Records provided:
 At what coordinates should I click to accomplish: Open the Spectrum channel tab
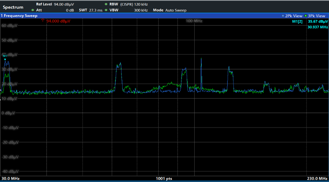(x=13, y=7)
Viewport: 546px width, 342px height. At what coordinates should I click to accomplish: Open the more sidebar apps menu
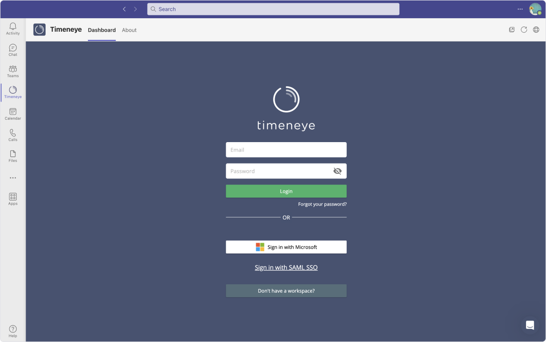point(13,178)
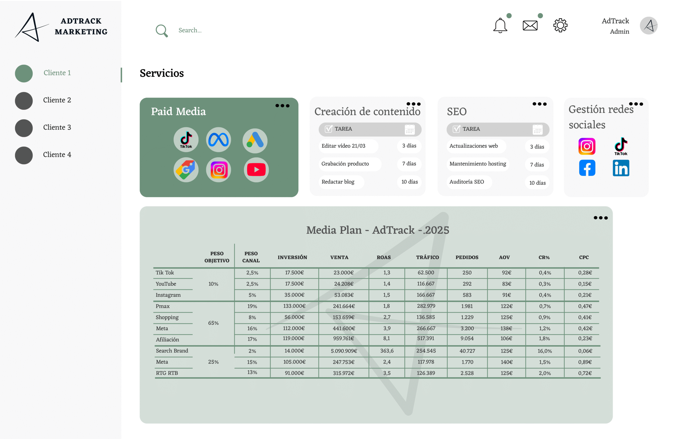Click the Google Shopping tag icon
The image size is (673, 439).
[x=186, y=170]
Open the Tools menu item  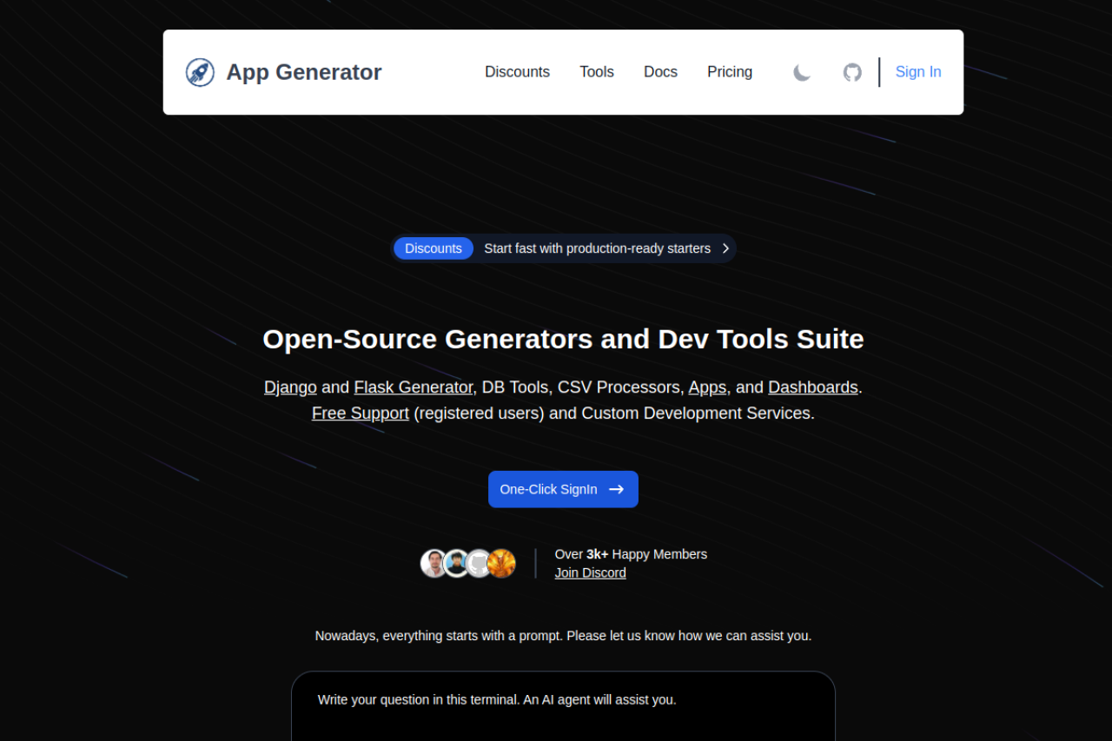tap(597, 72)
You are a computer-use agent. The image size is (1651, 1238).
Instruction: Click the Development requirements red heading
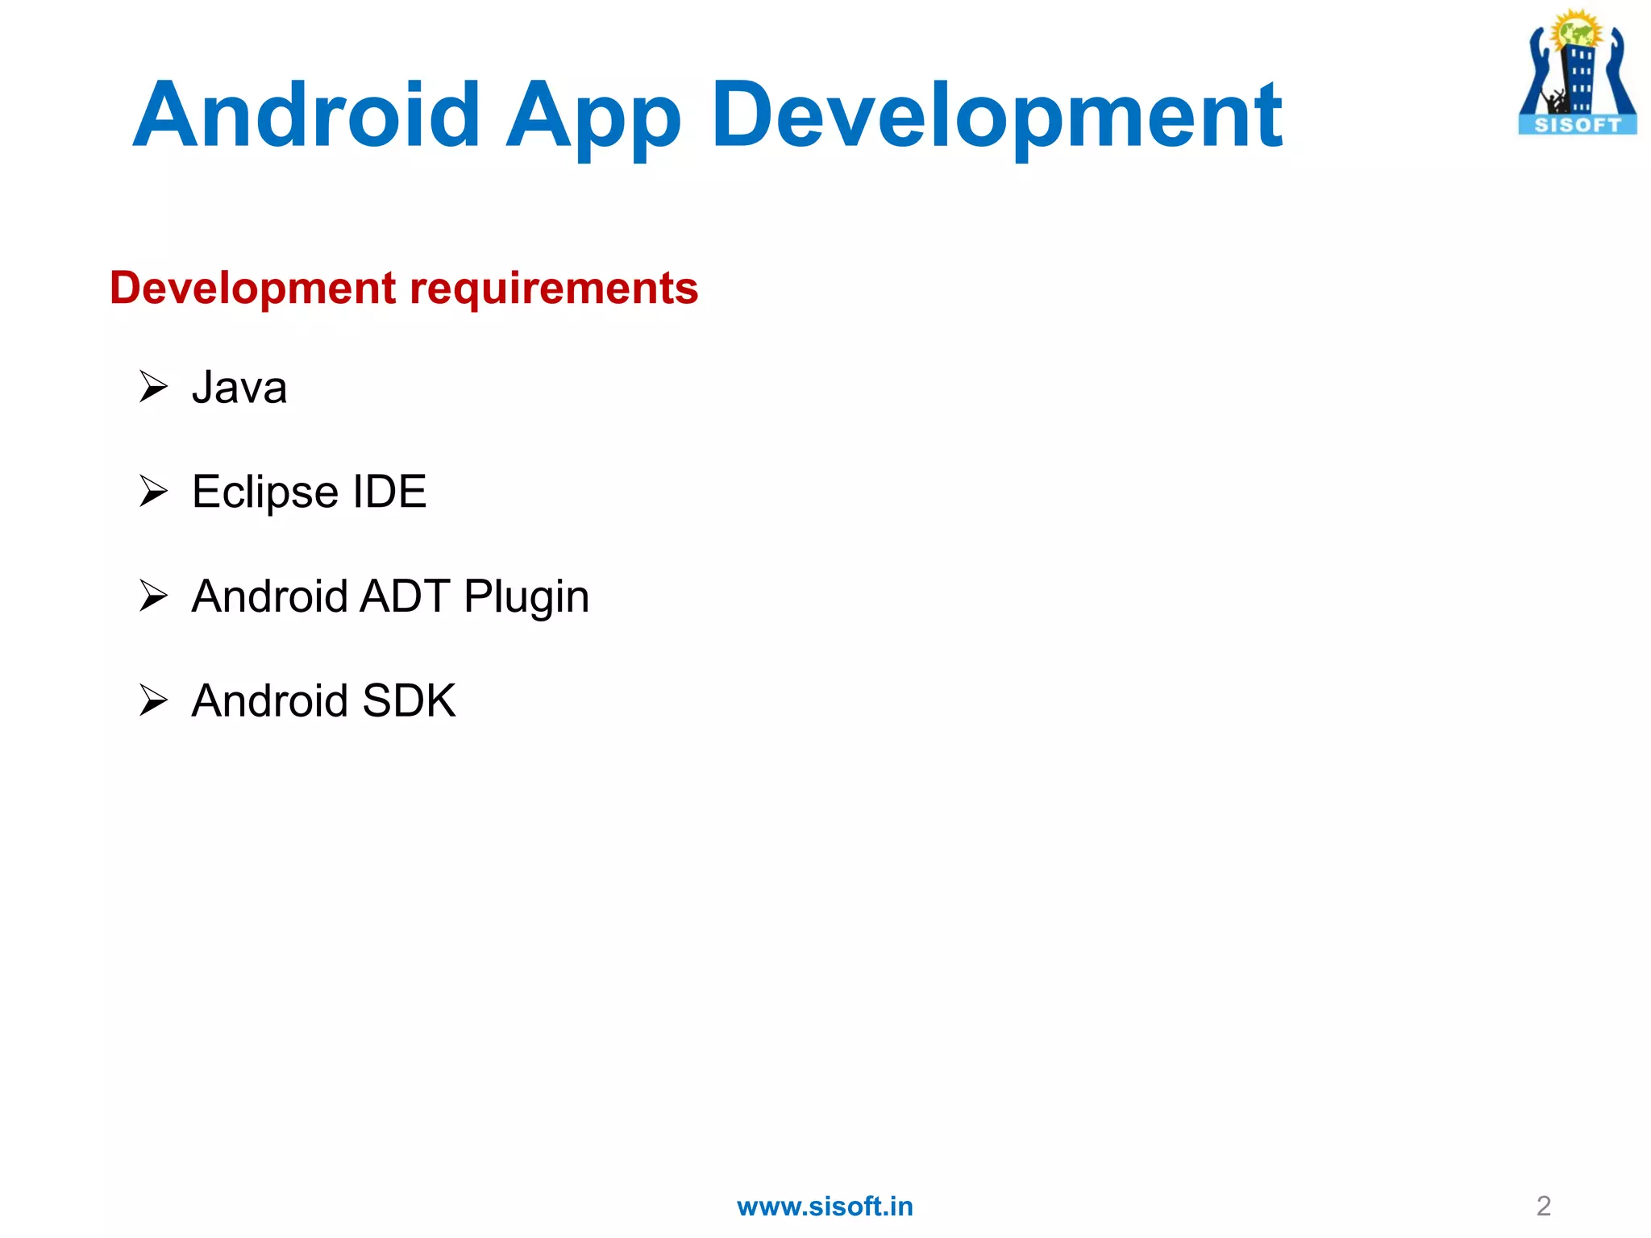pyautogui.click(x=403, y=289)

...

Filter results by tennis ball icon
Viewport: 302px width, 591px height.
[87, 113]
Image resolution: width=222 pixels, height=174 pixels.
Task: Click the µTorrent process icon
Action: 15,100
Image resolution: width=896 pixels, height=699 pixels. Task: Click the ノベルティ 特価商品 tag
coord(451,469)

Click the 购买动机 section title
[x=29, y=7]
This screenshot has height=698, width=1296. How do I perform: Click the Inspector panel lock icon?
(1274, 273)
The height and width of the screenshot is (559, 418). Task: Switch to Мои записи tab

Challenge: Reproduce every line from the one containing "Click the 购买动机 section title" down to the one containing "The height and", both included and requests kept, with each coordinate in the answers multiplied by 0.45 and rounded to a whole number, halves rounded up. Leave all other numbers unchanged.

Full output:
Click the 购买动机 section title
[x=13, y=3]
This screenshot has height=698, width=1296. How do I perform: Click the Inspector panel lock icon?
(573, 123)
The height and width of the screenshot is (559, 418). Task: Switch to Мои записи tab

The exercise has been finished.